If you’re shopping for repellents, here’s a bit more from Andrews on brand comparisons and recommendations: “EWG provides guidance based on the active ingredients because we’re unable to find any information to indicate differences in efficacy or differences in toxicity concern (the inactive ingredients for these products are not typically made public). The Environmental Protection Agency provides a database of all the registered products; we recommend searching using the percent active ingredient and not by protection time.”

A few other tips: A general, common sense guideline is to wash hands after applying repellent, and the body at the end of your outing/day. The EWG recommends steering clear of sunscreens mixed with repellent; as you’re reapplying sunscreen, you’re more likely to be overexposed to the repellent ingredients, whereas the EWG suggests using products with the lowest effective concentration of repellent chemicals for the time you’ll be outside.

For more from the EWG, see: their detailed write-up on Lyme protection, this breakdown of repellent ingredients, their outline to adult protection from Lyme, and their kid-focused guide.

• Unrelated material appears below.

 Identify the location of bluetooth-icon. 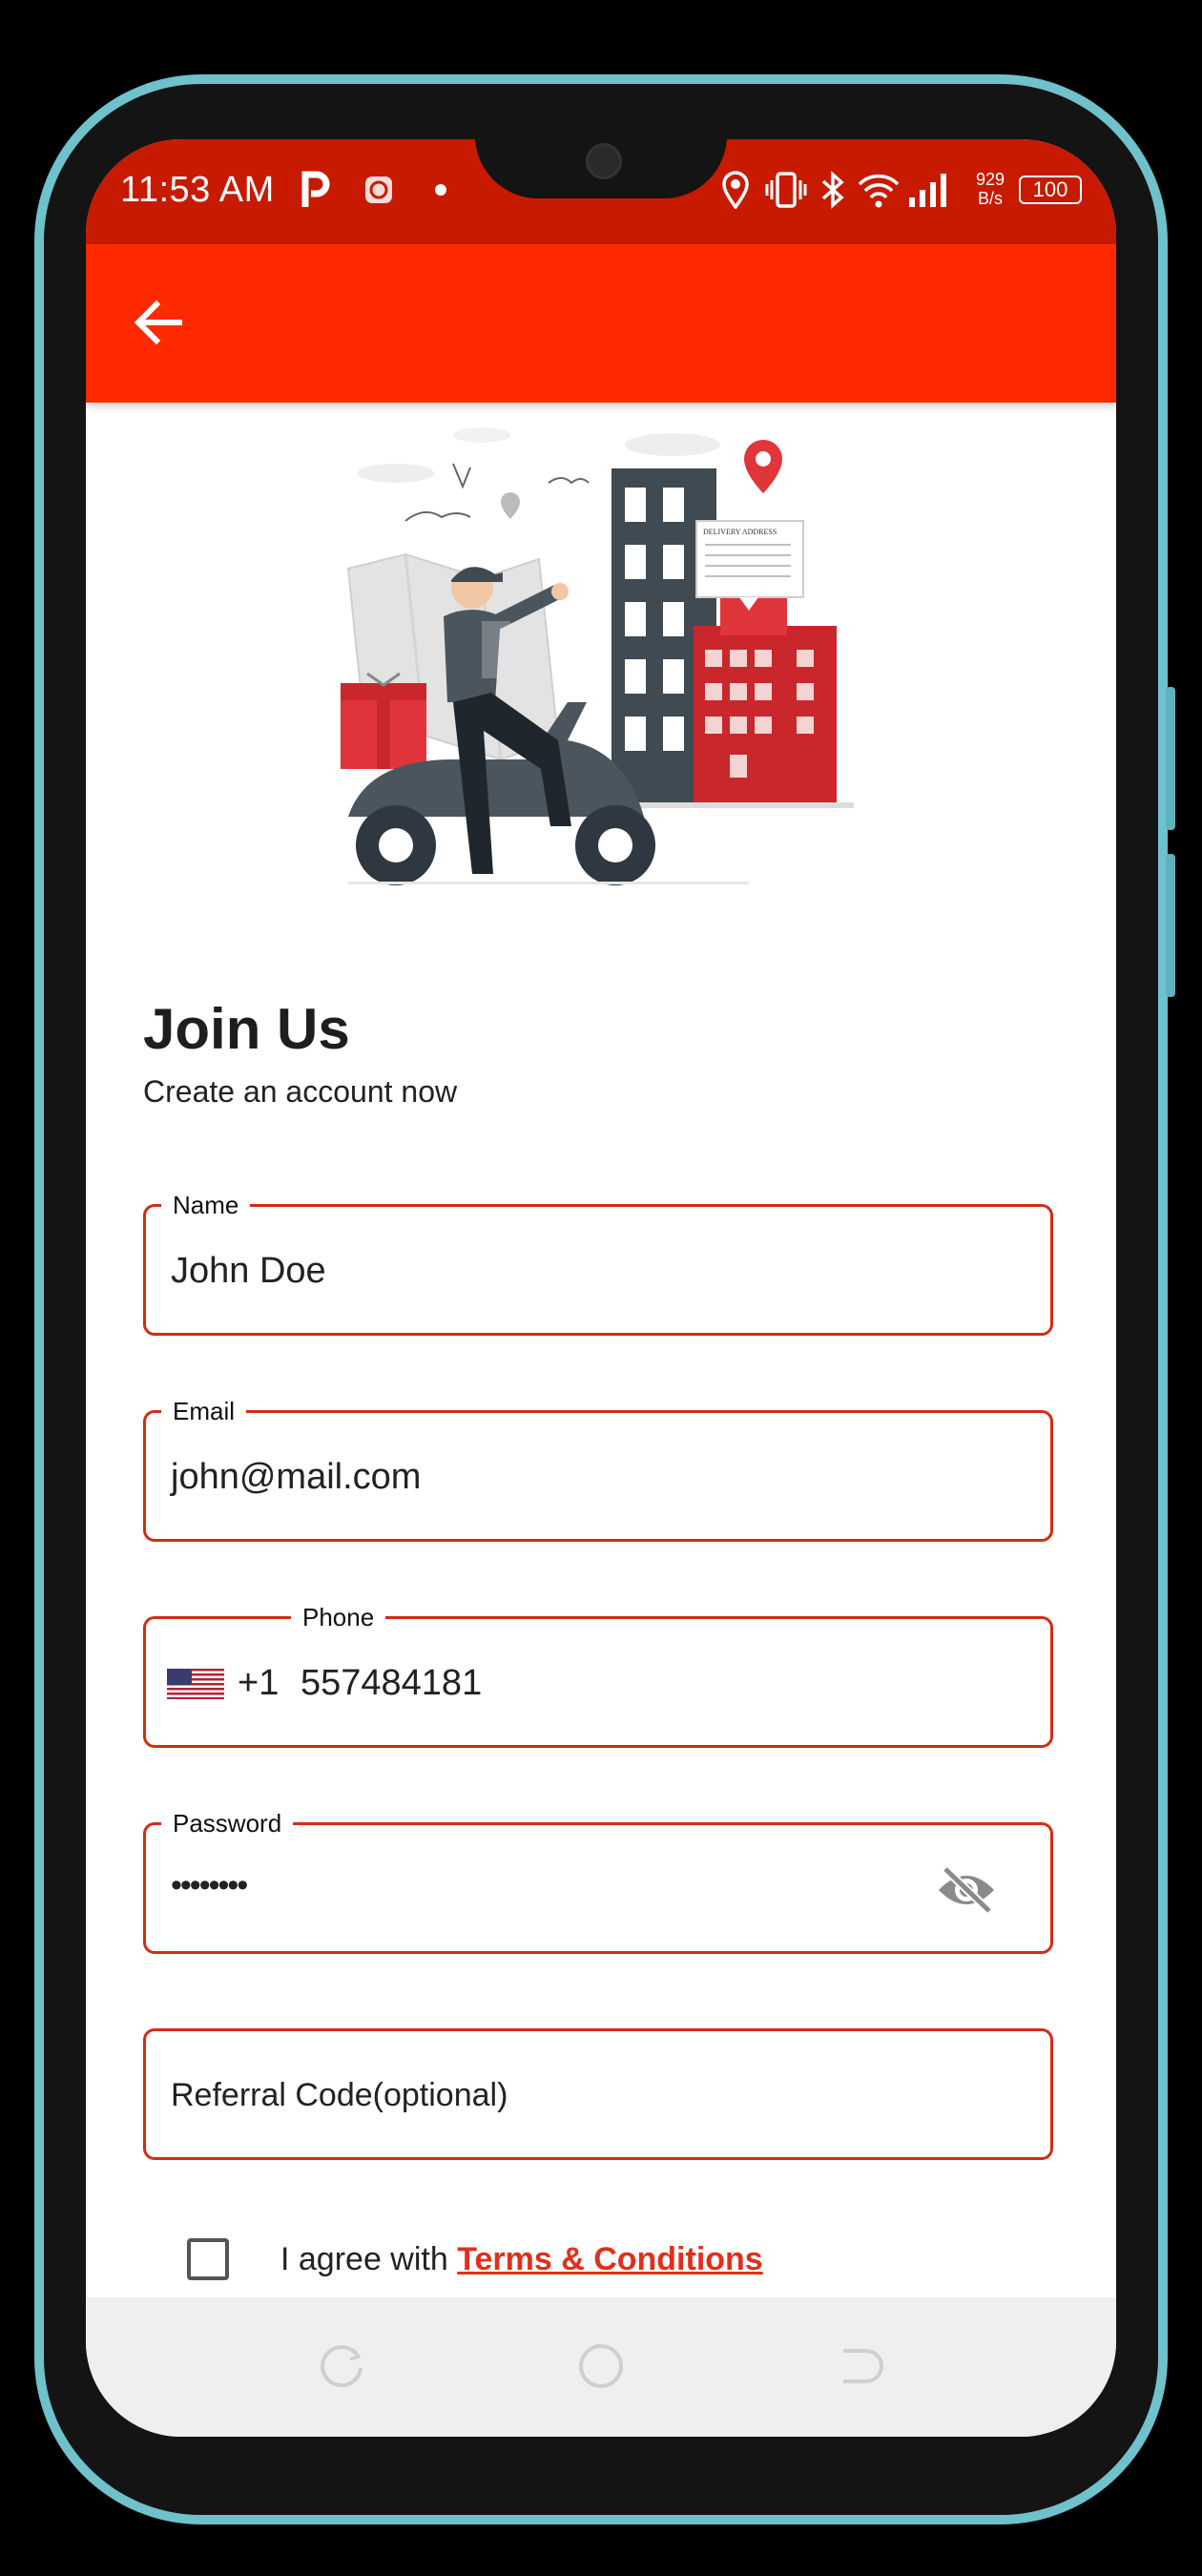
(833, 190).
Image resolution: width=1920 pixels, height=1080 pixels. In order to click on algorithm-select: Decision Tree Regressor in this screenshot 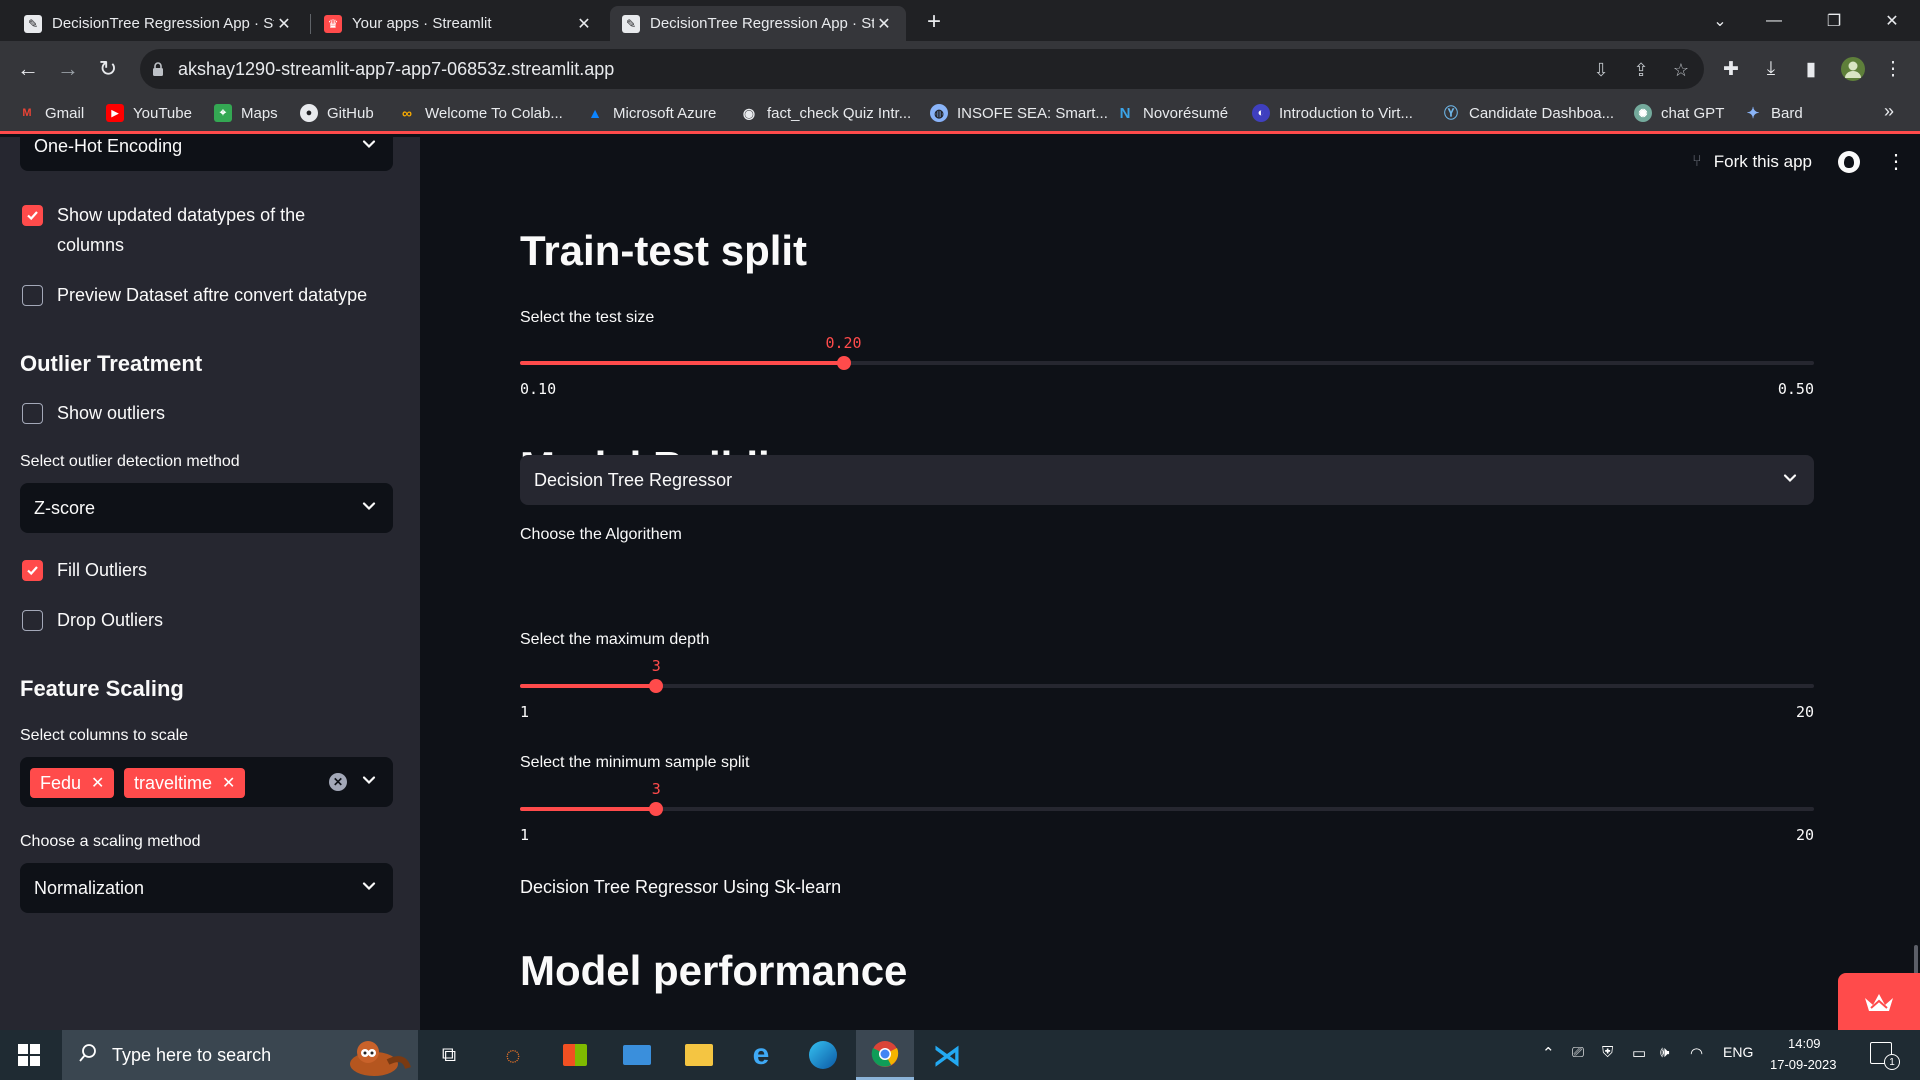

Heather Hearst was diagnosed with Lyme disease in 1986; while her case was severe, she was fortunate to be diagnosed and treated fairly early. Hearst founded Project Lyme to bring awareness and education about Lyme disease to the public on a national scale, and curb the increasing number of tick bites and cases of tick-borne diseases.

The views expressed in this article intend to highlight alternative studies and induce conversation. They are the views of the author and do not necessarily represent the views of goop, and are for informational purposes only, even if and to the extent that this article features the advice of physicians and medical practitioners. This article is not, nor is it intended to be, a substitute for professional medical advice, diagnosis, or treatment, and should never be relied upon for specific medical advice.